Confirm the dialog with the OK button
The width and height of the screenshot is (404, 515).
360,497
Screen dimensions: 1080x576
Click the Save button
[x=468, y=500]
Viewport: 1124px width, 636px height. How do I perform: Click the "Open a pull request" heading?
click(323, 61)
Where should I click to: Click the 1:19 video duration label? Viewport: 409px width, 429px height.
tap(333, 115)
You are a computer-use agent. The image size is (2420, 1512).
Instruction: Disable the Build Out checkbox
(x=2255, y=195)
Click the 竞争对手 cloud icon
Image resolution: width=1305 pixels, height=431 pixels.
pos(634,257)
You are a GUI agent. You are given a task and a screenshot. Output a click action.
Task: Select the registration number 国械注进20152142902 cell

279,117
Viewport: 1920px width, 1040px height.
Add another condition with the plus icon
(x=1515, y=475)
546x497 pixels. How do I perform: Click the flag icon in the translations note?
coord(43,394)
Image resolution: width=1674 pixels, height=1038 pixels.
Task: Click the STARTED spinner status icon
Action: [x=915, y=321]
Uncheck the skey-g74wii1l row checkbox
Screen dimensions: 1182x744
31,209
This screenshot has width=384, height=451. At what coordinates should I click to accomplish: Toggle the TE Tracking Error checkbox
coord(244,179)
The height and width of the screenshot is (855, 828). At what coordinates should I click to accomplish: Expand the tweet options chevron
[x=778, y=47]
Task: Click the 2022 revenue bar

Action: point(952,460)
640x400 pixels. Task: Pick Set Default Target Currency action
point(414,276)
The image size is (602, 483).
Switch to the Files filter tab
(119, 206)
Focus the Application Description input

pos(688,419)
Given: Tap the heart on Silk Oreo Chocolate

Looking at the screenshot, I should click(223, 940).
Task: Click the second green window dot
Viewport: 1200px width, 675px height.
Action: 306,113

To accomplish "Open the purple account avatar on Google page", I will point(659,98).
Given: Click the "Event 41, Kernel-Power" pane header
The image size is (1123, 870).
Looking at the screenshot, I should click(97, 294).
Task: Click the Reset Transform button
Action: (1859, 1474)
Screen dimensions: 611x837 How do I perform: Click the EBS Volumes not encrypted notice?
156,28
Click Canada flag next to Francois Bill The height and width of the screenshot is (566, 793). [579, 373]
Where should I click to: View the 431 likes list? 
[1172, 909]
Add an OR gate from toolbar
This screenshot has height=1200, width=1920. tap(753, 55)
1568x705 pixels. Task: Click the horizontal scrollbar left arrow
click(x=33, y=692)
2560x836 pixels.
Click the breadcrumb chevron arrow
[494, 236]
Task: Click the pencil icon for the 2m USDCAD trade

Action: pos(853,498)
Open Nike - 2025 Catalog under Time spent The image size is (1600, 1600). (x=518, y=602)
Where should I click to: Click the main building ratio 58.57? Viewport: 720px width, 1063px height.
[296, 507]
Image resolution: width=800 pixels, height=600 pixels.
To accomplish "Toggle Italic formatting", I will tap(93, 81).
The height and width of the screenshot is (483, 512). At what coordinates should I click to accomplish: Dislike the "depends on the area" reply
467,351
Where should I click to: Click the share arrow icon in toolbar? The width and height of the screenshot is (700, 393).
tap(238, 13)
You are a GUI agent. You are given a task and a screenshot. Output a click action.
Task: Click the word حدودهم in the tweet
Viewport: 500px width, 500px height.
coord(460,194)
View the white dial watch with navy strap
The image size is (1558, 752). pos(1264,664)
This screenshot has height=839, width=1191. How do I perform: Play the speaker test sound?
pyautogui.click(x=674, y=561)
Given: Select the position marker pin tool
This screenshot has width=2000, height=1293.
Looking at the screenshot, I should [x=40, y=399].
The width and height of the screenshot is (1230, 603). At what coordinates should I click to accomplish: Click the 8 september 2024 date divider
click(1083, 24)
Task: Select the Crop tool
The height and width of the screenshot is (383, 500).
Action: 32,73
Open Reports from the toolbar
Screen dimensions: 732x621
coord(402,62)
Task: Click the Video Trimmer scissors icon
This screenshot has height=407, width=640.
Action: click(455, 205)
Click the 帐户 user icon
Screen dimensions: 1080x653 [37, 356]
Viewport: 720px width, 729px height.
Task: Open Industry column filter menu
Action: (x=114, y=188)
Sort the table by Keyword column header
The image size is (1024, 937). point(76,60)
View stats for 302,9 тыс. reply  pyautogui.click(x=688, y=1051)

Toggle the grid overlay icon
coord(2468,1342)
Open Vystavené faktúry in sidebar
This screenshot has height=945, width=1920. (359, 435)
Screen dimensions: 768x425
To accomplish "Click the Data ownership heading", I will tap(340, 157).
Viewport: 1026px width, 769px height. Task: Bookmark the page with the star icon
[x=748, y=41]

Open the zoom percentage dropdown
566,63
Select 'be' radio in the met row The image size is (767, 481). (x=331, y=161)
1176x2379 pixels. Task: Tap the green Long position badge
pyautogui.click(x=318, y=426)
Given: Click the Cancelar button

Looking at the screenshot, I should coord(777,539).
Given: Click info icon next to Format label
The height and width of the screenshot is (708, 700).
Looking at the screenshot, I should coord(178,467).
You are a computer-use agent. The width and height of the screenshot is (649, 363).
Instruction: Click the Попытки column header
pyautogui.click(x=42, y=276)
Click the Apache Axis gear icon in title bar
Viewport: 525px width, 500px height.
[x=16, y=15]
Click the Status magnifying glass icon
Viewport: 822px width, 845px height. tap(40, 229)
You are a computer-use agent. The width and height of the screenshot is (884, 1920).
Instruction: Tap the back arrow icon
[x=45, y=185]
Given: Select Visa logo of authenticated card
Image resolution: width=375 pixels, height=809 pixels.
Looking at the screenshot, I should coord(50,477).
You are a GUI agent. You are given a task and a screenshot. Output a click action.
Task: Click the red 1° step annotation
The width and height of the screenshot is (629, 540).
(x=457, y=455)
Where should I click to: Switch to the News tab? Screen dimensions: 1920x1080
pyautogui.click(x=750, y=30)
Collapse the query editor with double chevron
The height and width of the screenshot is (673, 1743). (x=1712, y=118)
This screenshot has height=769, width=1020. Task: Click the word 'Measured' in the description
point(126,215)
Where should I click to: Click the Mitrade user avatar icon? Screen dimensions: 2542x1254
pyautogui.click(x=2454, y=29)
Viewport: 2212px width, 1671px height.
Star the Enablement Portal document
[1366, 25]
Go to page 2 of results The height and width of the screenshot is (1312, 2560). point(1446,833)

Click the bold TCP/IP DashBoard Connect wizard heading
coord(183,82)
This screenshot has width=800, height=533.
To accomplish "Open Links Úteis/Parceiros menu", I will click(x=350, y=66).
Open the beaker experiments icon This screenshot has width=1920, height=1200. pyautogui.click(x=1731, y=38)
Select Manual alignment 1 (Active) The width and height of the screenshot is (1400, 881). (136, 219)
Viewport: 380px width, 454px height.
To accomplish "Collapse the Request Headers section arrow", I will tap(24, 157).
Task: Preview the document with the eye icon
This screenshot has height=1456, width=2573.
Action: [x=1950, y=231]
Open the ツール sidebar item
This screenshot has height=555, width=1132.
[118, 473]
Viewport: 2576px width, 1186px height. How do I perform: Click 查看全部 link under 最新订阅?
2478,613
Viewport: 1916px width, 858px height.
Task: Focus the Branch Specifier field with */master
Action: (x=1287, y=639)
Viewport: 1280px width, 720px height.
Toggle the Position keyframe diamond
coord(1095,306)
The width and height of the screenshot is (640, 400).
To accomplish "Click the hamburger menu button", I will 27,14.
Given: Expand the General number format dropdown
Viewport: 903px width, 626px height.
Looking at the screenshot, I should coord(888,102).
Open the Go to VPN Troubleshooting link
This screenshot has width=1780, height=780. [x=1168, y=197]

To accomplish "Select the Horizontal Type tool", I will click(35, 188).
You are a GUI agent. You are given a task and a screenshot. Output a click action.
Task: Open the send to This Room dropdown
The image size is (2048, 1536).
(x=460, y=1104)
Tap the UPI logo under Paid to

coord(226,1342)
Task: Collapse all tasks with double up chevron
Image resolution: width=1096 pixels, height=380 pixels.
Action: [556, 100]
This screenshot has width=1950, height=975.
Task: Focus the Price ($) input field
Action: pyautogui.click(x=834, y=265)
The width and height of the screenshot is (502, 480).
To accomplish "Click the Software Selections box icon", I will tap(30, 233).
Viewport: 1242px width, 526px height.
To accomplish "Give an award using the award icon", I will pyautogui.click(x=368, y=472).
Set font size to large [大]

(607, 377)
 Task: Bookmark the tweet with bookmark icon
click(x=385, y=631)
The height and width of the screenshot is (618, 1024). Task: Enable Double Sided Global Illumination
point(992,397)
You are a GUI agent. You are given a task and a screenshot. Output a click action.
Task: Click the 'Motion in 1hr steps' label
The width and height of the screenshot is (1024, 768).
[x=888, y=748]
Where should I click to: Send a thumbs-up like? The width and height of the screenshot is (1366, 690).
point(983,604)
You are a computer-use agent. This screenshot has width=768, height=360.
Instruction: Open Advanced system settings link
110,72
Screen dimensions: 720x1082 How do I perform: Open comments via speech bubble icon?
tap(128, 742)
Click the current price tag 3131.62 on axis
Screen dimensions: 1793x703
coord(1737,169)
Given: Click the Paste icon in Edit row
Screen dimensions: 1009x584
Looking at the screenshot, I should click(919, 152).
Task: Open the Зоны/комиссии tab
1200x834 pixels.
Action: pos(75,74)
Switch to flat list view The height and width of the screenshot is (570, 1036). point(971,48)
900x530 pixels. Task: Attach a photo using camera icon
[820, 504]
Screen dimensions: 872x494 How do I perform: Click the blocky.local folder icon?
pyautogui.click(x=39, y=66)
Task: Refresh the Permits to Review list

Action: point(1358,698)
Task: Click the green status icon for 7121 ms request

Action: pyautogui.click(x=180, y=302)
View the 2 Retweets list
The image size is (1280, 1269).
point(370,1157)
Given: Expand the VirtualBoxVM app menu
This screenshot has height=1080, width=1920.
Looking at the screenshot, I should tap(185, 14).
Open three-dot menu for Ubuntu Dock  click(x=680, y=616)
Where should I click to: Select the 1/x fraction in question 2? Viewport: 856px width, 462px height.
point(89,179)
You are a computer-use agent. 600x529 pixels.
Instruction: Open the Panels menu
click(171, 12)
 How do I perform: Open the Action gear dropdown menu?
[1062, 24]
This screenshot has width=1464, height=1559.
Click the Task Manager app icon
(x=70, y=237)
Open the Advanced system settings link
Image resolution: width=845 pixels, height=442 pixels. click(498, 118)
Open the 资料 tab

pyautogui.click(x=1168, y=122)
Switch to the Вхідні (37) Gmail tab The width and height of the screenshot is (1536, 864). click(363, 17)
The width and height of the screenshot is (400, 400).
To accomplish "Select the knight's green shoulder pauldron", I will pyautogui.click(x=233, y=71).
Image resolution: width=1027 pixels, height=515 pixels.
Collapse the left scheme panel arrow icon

☆ ☆ ☆ ☆ ☆ ☆ ☆

- [Task to carry out]
Pull out every line of the records that contains the string "list", treating uppercase and lowercase as different.

- [Correct result]
Where should I click to: View the 431 likes list? 
Switch to flat list view The height and width of the screenshot is (570, 1036). point(971,48)
Task: Refresh the Permits to Review list
View the 2 Retweets list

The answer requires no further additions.